49081 – [x86] Failure to optimize vector shuffle in conversion

LLVM Bugzilla is read-only and represents the historical archive of all LLVM issues filled before November 26, 2021. Use github to submit LLVM bugs

Bug 49081 - [x86] Failure to optimize vector shuffle in conversion

Summary: [x86] Failure to optimize vector shuffle in conversion

Status:	CONFIRMED

Alias:	None

Product:	libraries
Classification:	Unclassified
Component:	Backend: X86 (show other bugs)
Version:	trunk
Hardware:	PC Linux

Importance:	P enhancement
Assignee:	Unassigned LLVM Bugs

URL:
Keywords:

Depends on:	35732
Blocks:
	Show dependency tree

Reported:	2021-02-07 13:07 PST by Gabriel Ravier
Modified:	2021-05-25 05:53 PDT (History)
CC List:	7 users (show)

See Also:
Fixed By Commit(s):

Attachments
Add an attachment (proposed patch, testcase, etc.)
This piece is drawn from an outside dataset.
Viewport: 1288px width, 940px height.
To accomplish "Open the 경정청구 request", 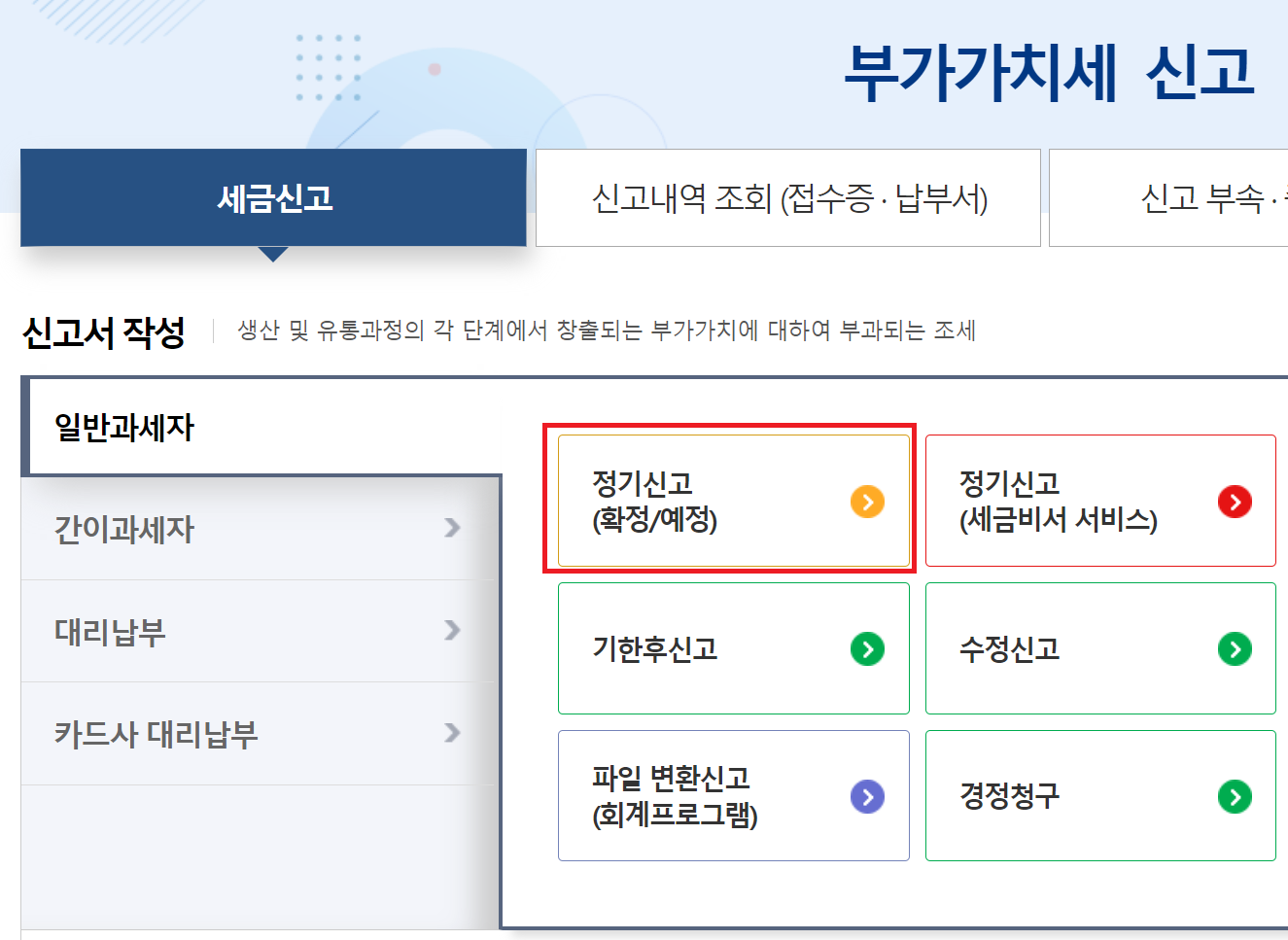I will [1100, 796].

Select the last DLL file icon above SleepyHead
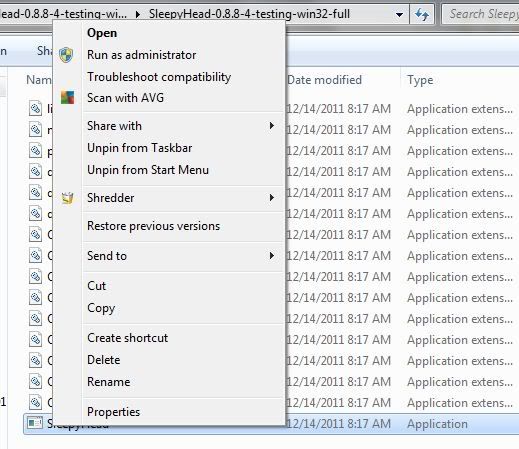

Note You need to log in before you can comment on or make changes to this bug.

Description Gabriel Ravier 2021-02-07 13:07:55 PST

typedef int v4si __attribute__((vector_size(16)));
typedef float v4sf __attribute__((vector_size(16)));

v4sf f(v4si f)
{
    return (v4sf){(float)f[1], (float)f[1], (float)f[2], (float)f[3]};
}

With -O3, GCC outputs this:

f(int __vector(4)):
  pshufd xmm0, xmm0, 229
  cvtdq2ps xmm0, xmm0
  ret

LLVM outputs this:

f(int __vector(4)):
  pshufd xmm1, xmm0, 85 # xmm1 = xmm0[1,1,1,1]
  cvtdq2ps xmm1, xmm1
  pshufd xmm2, xmm0, 238 # xmm2 = xmm0[2,3,2,3]
  cvtdq2ps xmm2, xmm2
  pshufd xmm0, xmm0, 255 # xmm0 = xmm0[3,3,3,3]
  cvtdq2ps xmm0, xmm0
  unpcklps xmm2, xmm0 # xmm2 = xmm2[0],xmm0[0],xmm2[1],xmm0[1]
  shufps xmm1, xmm2, 64 # xmm1 = xmm1[0,0],xmm2[0,1]
  movaps xmm0, xmm1
  ret

Comment 1 Simon Pilgrim 2021-02-09 06:44:57 PST

Current Codegen: https://godbolt.org/z/oYn1df

Probably an SLP issue? [Bug #35732] looks very similar

Comment 2 Anton Afanasyev 2021-02-22 03:43:47 PST

This issue is to be fixed by http://reviews.llvm.org/D57059 after committing (in process of review now). We have conversion for f[1], f[2] and f[3] here, for three fps, so I have checked patch "Initial support for the vectorization of the non-power-of-2 vectors" fits here:

> ./opt -slp-vectorizer -instcombine -S pr49081.ll 
...
define dso_local <4 x float> @foo(<4 x i32> %0) {
  %shuffle = shufflevector <4 x i32> %0, <4 x i32> poison, <4 x i32> <i32 1, i32 2, i32 3, i32 undef>
  %2 = sitofp <4 x i32> %shuffle to <4 x float>
  %3 = shufflevector <4 x float> %2, <4 x float> undef, <4 x i32> <i32 0, i32 0, i32 1, i32 2>
  ret <4 x float> %3
}

Comment 3 Anton Afanasyev 2021-02-22 22:44:38 PST

Commited llvm/test/Transforms/SLPVectorizer/X86/pr49081.ll to track fixing.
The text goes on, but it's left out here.